Análise do voto impresso e do auditável com proposta de solução tecnológica 

Tem sido motivo de muitas discussões na sociedade e no ambiente jurídico o tema voto auditável, inclusive com distorções sobre o conceito de voto impresso, como se fosse uma volta ao passado, com a contagem manual dos votos, que seriam novamente depositados em uma urna física.

Logo de cara tem-se que desmistificar tal hipótese.
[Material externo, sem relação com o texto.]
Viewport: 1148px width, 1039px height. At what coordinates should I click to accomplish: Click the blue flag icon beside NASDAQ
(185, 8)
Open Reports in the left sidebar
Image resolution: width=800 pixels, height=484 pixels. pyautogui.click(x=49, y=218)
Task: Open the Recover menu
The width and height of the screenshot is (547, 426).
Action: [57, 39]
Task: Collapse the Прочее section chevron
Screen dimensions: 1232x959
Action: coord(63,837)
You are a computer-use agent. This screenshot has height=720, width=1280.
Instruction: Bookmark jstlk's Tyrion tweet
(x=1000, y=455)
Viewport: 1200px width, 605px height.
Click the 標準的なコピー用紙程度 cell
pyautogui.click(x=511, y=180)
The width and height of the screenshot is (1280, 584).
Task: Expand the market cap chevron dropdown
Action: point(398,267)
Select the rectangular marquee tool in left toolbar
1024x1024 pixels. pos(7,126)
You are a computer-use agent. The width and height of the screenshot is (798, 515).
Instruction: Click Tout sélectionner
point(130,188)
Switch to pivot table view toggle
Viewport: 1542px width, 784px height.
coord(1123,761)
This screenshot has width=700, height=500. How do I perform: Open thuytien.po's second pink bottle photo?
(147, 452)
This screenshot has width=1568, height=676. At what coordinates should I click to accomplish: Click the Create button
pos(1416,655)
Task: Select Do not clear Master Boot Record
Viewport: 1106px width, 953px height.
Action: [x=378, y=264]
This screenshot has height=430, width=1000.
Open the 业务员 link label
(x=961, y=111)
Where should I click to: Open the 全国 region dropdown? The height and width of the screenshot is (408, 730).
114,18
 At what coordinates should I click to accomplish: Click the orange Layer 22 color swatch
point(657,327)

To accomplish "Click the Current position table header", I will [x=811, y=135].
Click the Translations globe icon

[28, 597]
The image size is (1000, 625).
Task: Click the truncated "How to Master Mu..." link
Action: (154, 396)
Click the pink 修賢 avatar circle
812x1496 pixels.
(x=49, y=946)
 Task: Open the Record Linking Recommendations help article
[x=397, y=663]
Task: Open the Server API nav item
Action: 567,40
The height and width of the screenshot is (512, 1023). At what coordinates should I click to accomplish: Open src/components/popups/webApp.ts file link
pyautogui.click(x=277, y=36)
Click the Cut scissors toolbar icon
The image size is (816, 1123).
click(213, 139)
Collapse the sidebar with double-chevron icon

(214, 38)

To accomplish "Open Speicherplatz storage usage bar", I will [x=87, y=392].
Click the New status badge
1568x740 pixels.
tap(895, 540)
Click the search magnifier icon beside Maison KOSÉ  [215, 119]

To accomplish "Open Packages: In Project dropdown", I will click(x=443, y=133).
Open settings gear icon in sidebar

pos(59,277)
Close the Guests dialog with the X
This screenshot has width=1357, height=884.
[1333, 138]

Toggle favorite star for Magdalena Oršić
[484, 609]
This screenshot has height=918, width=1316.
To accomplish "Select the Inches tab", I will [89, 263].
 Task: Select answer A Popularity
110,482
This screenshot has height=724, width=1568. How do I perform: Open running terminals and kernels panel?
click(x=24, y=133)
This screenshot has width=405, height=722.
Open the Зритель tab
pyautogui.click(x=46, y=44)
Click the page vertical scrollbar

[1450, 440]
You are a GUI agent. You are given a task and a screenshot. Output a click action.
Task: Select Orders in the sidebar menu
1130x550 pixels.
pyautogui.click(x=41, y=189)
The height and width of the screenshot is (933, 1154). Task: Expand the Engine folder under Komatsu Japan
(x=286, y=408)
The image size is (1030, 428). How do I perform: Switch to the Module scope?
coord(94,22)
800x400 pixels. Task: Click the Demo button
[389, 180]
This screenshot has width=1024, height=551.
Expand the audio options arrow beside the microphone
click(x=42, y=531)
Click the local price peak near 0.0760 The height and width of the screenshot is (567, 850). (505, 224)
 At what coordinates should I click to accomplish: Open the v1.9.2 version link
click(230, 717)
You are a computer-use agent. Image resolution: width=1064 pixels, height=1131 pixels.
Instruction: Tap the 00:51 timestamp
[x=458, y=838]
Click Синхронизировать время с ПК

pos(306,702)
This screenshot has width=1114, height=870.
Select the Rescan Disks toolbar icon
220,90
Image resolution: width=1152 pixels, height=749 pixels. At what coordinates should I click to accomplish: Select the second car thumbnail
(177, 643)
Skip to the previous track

Não é esta a discussão colocada para debate, tampouco a preferência deste que escreve, bem como de quase unanimidade da comunidade jurídica especializada.

O Ministro Luís Roberto Barroso, em audiência na Câmara dos Deputados(1) onde se discutiu a reforma eleitoral, sem prejuízo de outros argumentos muito racionais de fala, produziu um dos melhores argumentos lógicos desfavoráveis ao voto impresso, ao meu sentir. Colocou o argumento do paradoxo que significaria o voto impresso:

Para confiar no voto impresso, é preciso confiar na urna eletrônica. Isso porque o voto impresso é um produto da urna eletrônica. Portanto, se é possível fraudar um programa para a urna eletrônica, é possível fraudar um programa para o voto impresso. Esse é um paradoxo que é difícil superar.

Mas seria irretocável do ponto de vista lógico? Somente tendo por premissa – equivocada – de que há a pretensão da volta do voto manual, um a um, na urna física, o que não se pretende. Então, foi um ótimo argumento lógico defensivo, com a finalidade de espantar esse fantasma, mas divorciado do enfretamento real da situação, que é o voto auditável.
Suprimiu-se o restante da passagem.